Work to complete: Among the records that follow, find the line with "Task: Choose Sell 1.08906" and the line with "You are a computer-use agent. Screen". Set down those lines and all lines between them exactly, without adding anything.

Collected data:
═══
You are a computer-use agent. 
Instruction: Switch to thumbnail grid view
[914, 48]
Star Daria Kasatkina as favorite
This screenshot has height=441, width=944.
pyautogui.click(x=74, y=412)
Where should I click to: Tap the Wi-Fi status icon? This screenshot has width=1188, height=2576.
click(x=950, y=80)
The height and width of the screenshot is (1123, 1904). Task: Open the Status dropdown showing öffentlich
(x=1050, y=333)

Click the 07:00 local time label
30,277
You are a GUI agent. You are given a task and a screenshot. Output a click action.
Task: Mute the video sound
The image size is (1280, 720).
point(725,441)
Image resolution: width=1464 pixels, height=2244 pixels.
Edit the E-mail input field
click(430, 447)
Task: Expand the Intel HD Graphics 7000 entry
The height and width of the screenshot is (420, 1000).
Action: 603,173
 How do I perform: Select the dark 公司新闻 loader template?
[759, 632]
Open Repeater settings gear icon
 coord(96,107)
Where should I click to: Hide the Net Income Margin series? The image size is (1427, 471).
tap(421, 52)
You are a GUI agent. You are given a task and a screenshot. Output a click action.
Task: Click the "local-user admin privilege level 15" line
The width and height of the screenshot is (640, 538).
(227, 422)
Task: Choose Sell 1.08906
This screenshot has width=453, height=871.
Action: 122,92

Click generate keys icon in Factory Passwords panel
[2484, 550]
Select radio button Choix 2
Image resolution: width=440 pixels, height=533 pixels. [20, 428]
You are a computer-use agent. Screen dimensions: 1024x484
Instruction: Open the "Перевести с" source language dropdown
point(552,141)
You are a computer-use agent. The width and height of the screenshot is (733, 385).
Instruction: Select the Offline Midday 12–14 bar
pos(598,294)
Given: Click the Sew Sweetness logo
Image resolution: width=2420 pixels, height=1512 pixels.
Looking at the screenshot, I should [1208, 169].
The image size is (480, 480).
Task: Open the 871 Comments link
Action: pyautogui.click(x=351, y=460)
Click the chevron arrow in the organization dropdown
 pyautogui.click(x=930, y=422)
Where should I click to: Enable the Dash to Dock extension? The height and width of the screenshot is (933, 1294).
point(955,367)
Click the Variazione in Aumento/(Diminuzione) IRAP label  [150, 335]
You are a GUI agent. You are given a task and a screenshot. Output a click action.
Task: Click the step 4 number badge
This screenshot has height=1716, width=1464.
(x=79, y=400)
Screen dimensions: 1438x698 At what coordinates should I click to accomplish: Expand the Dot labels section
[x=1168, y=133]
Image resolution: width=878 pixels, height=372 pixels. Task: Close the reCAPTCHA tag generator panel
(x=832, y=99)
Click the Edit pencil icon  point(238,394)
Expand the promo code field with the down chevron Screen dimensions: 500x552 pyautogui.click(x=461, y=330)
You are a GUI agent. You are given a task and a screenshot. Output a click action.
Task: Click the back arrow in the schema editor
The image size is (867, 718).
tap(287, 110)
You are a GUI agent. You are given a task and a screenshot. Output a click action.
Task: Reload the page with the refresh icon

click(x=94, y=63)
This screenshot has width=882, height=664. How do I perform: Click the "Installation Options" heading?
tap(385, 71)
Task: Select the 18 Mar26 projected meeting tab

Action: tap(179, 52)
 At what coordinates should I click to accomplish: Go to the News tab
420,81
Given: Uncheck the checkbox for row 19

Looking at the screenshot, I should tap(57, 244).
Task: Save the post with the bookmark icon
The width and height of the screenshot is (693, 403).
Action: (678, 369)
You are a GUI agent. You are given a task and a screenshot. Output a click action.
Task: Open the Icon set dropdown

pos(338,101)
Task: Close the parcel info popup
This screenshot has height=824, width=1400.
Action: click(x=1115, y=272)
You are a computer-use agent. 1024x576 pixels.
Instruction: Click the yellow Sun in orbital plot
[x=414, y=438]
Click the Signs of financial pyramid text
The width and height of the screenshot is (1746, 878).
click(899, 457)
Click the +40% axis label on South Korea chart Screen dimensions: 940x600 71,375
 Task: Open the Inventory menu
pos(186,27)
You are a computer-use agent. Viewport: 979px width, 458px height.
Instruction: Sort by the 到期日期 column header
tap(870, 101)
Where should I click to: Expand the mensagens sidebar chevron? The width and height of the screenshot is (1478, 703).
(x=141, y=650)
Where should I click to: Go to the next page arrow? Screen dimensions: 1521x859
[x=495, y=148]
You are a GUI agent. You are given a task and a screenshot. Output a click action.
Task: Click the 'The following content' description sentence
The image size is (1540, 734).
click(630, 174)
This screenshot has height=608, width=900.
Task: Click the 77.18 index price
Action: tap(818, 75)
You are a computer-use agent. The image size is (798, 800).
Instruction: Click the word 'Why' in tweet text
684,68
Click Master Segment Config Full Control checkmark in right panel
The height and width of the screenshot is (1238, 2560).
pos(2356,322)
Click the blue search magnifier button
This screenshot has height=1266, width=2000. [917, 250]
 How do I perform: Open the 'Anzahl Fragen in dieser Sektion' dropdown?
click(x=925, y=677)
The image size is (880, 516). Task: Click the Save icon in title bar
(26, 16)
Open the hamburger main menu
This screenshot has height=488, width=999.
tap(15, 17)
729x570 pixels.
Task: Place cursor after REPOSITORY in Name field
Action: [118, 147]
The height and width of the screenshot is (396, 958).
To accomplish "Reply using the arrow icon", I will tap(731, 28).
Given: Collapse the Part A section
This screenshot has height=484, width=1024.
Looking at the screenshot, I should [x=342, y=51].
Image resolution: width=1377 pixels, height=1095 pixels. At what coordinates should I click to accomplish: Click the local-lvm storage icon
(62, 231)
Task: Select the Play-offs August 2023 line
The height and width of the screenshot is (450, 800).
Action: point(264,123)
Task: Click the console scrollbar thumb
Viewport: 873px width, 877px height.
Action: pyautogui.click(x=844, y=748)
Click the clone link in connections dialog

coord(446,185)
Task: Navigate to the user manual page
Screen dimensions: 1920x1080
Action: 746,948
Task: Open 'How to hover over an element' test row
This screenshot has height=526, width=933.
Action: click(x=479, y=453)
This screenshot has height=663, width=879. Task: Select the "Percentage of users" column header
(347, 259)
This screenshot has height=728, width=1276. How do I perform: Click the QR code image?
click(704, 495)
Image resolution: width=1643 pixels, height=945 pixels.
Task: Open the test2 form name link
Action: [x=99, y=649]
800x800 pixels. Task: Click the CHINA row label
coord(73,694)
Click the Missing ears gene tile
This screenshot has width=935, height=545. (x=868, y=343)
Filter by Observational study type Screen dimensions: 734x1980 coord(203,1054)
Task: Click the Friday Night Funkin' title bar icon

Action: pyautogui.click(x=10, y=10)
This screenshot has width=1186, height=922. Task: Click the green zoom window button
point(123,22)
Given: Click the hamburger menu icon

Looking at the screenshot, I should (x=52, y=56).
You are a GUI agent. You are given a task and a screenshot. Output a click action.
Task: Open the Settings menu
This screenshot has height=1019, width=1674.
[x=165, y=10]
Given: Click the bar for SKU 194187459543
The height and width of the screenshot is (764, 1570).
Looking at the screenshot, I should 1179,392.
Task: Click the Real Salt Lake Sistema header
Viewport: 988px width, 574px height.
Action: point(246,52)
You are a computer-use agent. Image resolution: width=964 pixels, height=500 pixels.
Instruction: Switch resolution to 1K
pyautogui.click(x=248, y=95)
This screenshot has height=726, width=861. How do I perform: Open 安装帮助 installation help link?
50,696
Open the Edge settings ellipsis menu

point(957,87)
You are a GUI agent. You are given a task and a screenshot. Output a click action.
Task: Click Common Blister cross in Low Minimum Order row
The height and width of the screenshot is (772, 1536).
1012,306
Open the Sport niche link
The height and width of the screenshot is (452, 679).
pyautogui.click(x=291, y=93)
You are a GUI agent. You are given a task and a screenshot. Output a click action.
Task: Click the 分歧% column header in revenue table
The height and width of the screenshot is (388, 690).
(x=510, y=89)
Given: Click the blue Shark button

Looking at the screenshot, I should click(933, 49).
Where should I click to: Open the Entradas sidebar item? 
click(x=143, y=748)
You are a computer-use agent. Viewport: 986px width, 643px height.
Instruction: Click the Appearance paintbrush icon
═══
Finished exercise:
Task: Choose Sell 1.08906
This screenshot has width=453, height=871.
Action: 122,92

Click generate keys icon in Factory Passwords panel
[2484, 550]
Select radio button Choix 2
Image resolution: width=440 pixels, height=533 pixels. [20, 428]
You are a computer-use agent. Screen dimensions: 1024x484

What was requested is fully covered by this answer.